Triángulo con cabeza, manos y pies:
Q+, te escribo esta (sobre dibujado) para decirte q me (flecha hacia abajo) (símbolo de súperman) bn. Eres una amiga (símbolo de súperman) especial y estos 3 meses que hemos estado juntas en el pupitre han sido (símbolo de súperman) buenos.
TQM, NC, PUTA, ESE
Vale
Te cu eme: te quiero mucho, ene cé: nunca cambies, pe u te a: para una tierna amiga, e ese e, eres súper especial. El contenido no importaba, el contenedor sí. El tipo de hoja, la cantidad de lapiceros utilizados, el uso de stickers. Esos eran los indicadores del amor, de la lealtad y del compromiso. Como mi personalidad adolescente, mi letra empezaba a ser moldeable, pude incorporar una nueva ene a mi repertorio: era una ene minúscula que se escribía como una ene mayúscula al revés. Cambié deliberadamente la ye por una versión más angulosa y a la ge mayúscula empecé a sacarle un palo alargado hacia abajo desde la curva inferior, como hacían mis primas mayores.
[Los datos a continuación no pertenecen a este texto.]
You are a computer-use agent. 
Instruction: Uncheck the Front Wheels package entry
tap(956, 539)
A mi libro de firmas de Disney le empecé a añadir las firmas de mis amigas y las firmas de personas famosas que ellas se inventaban. En privado intentaba copiar la firma de la Cenicienta, con sus arabescos y el punto exagerado sobre la i, en público construía una identidad semialternativa, con cinturones de taches, tenis de cuadros blancos y negros y una letra cool que le hacía juego a mis pintas de rockera de colegio femenino.
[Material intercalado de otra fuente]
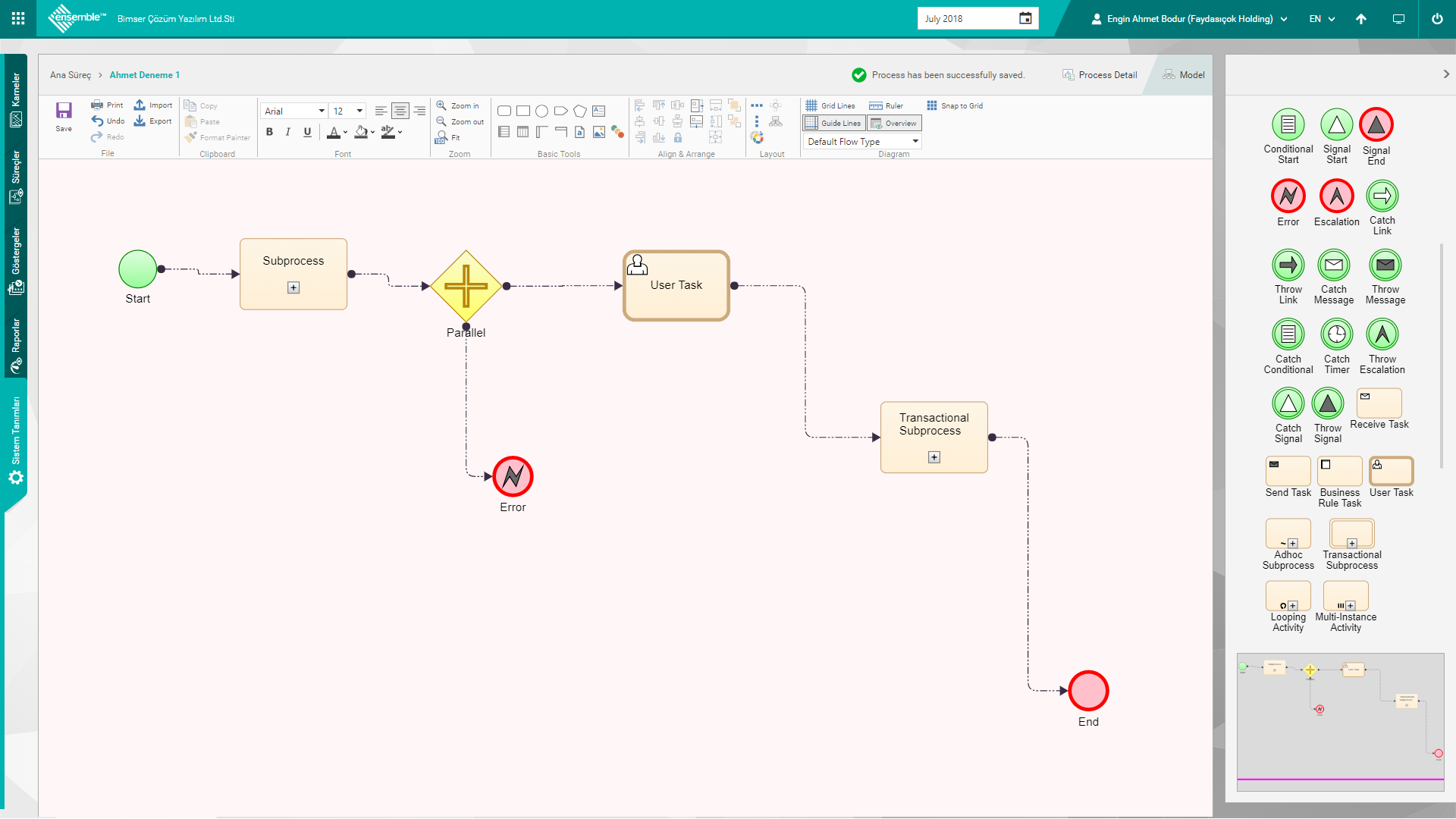Switch to the Process Detail tab
1456x819 pixels.
coord(1100,75)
Cuando cumplí diecisiete creí saber cuál era la forma definitiva de mis trazos, escogí una carrera y escribí a mano mi primera carta de amor. Lo hice con lapicero negro y no usé corrector. Dije todo lo que una adolescente enamorada podía decirle a un hombre diez años mayor que había visto en ella un buen pasatiempo: que no me importaba que se hubiera ido, que igual no había sido la gran cosa, que yo desde el principio había entendido lo que significaba ponerle fecha de vencimiento a una relación clandestina. Tenía experiencia cifrando mensajes pero él nunca tuvo en sus manos el código de las equivalencias. No había sido nada importante: voy a tener que llorar sola y nadie va a entender qué me pasa. Entiendo lo que significa ponerle fecha final a una relación clandestina: cuando sea grande me voy a gastar mucha plata en terapia para entender por qué pasó esto.
Siempre he pensado que de amor debe escribirse a mano, porque es un gesto que se siente más cercano al tacto y a las caricias. Sin embargo, la última vez que escribí una carta de amor lo hice sobre el teclado verde de mi computador portátil, la guardé en PDF y se la mandé a su dueño por Whatsapp. Igual no quería verlo y él ya sabía cómo se veía su nombre escrito con mi letra de mujer enamorada.